Of course, giving away the site was out of the question and, at first, the pressure to transfer the webpages was very subtle. For legal purposes, it would be best to protect everyone by having the site under the corporation name, I was told. Of course, I would still run the site if I wanted, but ownership transfer would have to occur. No deal. The main issue would be my eventual successor and I wasn't interested in having the site run by an infatuated groupie or worse yet, an out-of-touch corporate office. Eventually, after more than three months of negotiations, the site was transferred to Rainey's management group in November, 2001. Shortly afterward marshalltucker.net folded and Craig Cumberland was asked to provide web content for the new site under the band's managment company.

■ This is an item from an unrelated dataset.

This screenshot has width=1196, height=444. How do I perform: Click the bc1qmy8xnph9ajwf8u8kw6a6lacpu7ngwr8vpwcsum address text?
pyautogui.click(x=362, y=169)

Run by Craig Cumberland, MTB Fans now have new territory to roam on the internet, combining Craig's music reviews and interviews with current and original band members. I wish him the best of luck and hope that he's able to operate the MTB Pages for the duration of the long hard ride. A special thanks to Craig and Randy West. Randy is the MTB tape archive man who's a behind-the-scenes hero to a lot of Tucker fans longing for quality, hard-to-find MTB tapes. Also, thanks to Melissa Yon, Randy Davis, Michael B. Smith, and Kathy Holt for their contributions in content, interviews, and page development! They've got a new site now and I hope that you support them in their efforts!

For more than three years, I logged onto the internet everyday, lord everyday, to answer email and update the pages that had grown to become marshalltucker.com It was truly a labor of love and all that comes with it. After more than three years since I wrote my first html tag, the time has come for me to say...

Thanks to everyone who helped in their own way to promote the positive vibes and peaceful message of Toy Caldwell and The Marshall Tucker Band. It's still a long hard ride, but we'll get there one day.